Large-scale numerical simulations underpin modern scientific discovery but remain constrained by prohibitive computational costs. AI surrogates offer acceleration, yet adoption in mission-critical settings is limited by concerns over physical plausibility, trustworthiness, and the fusion of heterogeneous data. We introduce PHASE, a modular deep-learning framework for physics-integrated, heterogeneity-aware surrogates in scientific simulations. PHASE combines data-type-aware encoders for heterogeneous inputs with multi-level physics-based constraints that promote consistency from local dynamics to global system behavior. We validate PHASE on the biogeochemical (BGC) spin-up workflow of the U.S. Department of Energy's Energy Exascale Earth System Model (E3SM) Land Model (ELM), presenting-to our knowledge-the first scientifically validated AI-accelerated solution for this task.

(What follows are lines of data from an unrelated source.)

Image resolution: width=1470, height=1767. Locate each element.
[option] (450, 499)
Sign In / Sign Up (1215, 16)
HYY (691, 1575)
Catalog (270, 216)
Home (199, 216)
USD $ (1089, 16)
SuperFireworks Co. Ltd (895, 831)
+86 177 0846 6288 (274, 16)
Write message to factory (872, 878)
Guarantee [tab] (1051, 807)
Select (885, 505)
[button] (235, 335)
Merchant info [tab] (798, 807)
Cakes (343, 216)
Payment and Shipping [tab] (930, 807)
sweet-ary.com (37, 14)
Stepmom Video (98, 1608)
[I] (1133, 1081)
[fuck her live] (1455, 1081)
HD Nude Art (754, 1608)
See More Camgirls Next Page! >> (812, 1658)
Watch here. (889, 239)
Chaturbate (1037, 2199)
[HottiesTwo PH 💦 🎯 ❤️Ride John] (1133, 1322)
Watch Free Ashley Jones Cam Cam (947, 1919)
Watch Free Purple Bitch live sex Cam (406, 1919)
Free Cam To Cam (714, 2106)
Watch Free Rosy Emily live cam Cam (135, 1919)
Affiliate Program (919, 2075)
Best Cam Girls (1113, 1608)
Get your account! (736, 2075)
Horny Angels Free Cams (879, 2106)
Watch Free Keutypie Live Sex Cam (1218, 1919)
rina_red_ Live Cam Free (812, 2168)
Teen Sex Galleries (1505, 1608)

Using only the first 20 simulation years, PHASE infers a near-equilibrium state that otherwise requires more than 1,200 years of integration, yielding an effective reduction in required integration length by at least 60x. The framework is enabled by a pipeline for fusing heterogeneous scientific data and demonstrates strong generalization to higher spatial resolutions with minimal fine-tuning. These results indicate that PHASE captures governing physical regularities rather than surface correlations, enabling practical, physically consistent acceleration of land-surface modeling and other complex scientific workflows.